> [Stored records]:
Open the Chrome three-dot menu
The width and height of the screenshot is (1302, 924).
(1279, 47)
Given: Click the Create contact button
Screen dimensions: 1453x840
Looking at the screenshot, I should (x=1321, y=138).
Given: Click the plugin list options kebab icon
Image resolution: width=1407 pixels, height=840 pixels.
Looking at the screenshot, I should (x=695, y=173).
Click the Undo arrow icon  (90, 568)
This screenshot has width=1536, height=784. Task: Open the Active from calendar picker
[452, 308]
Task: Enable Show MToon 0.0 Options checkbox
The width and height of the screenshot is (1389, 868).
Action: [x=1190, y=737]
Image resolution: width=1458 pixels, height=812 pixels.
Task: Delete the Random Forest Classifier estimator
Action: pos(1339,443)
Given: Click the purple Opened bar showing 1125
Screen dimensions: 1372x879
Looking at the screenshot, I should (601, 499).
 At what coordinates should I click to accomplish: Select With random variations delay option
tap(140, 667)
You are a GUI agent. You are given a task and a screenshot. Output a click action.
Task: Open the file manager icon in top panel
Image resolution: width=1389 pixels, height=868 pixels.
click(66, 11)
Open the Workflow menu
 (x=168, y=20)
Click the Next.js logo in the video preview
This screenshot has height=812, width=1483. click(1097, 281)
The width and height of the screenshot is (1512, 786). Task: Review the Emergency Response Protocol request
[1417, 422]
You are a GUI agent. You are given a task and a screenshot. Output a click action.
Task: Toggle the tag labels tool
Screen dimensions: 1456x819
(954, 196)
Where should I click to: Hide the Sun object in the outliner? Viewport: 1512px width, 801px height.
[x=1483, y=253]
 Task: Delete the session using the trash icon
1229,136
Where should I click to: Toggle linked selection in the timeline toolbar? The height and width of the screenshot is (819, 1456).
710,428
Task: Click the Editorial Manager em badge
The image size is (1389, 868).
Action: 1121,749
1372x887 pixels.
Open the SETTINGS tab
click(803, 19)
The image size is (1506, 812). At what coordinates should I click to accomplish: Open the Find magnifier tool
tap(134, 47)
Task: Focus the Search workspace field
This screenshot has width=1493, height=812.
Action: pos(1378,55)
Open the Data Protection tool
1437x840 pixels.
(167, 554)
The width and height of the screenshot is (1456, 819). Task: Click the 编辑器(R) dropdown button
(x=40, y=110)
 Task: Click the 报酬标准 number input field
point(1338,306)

> [WHAT IS REQUIRED]: Your response must repeat the entries above exactly, in full.

> [TASK SOLUTION]:
Open the Chrome three-dot menu
The width and height of the screenshot is (1302, 924).
(1279, 47)
Given: Click the Create contact button
Screen dimensions: 1453x840
Looking at the screenshot, I should (x=1321, y=138).
Given: Click the plugin list options kebab icon
Image resolution: width=1407 pixels, height=840 pixels.
Looking at the screenshot, I should (x=695, y=173).
Click the Undo arrow icon  (90, 568)
This screenshot has width=1536, height=784. Task: Open the Active from calendar picker
[452, 308]
Task: Enable Show MToon 0.0 Options checkbox
The width and height of the screenshot is (1389, 868).
Action: [x=1190, y=737]
Image resolution: width=1458 pixels, height=812 pixels.
Task: Delete the Random Forest Classifier estimator
Action: pos(1339,443)
Given: Click the purple Opened bar showing 1125
Screen dimensions: 1372x879
Looking at the screenshot, I should (601, 499).
 At what coordinates should I click to accomplish: Select With random variations delay option
tap(140, 667)
You are a GUI agent. You are given a task and a screenshot. Output a click action.
Task: Open the file manager icon in top panel
Image resolution: width=1389 pixels, height=868 pixels.
click(66, 11)
Open the Workflow menu
 (x=168, y=20)
Click the Next.js logo in the video preview
This screenshot has height=812, width=1483. click(1097, 281)
The width and height of the screenshot is (1512, 786). Task: Review the Emergency Response Protocol request
[1417, 422]
You are a GUI agent. You are given a task and a screenshot. Output a click action.
Task: Toggle the tag labels tool
Screen dimensions: 1456x819
(954, 196)
Where should I click to: Hide the Sun object in the outliner? Viewport: 1512px width, 801px height.
[x=1483, y=253]
 Task: Delete the session using the trash icon
1229,136
Where should I click to: Toggle linked selection in the timeline toolbar? The height and width of the screenshot is (819, 1456).
710,428
Task: Click the Editorial Manager em badge
The image size is (1389, 868).
Action: 1121,749
1372x887 pixels.
Open the SETTINGS tab
click(803, 19)
The image size is (1506, 812). At what coordinates should I click to accomplish: Open the Find magnifier tool
tap(134, 47)
Task: Focus the Search workspace field
This screenshot has width=1493, height=812.
Action: pos(1378,55)
Open the Data Protection tool
1437x840 pixels.
(167, 554)
The width and height of the screenshot is (1456, 819). Task: Click the 编辑器(R) dropdown button
(x=40, y=110)
 Task: Click the 报酬标准 number input field
point(1338,306)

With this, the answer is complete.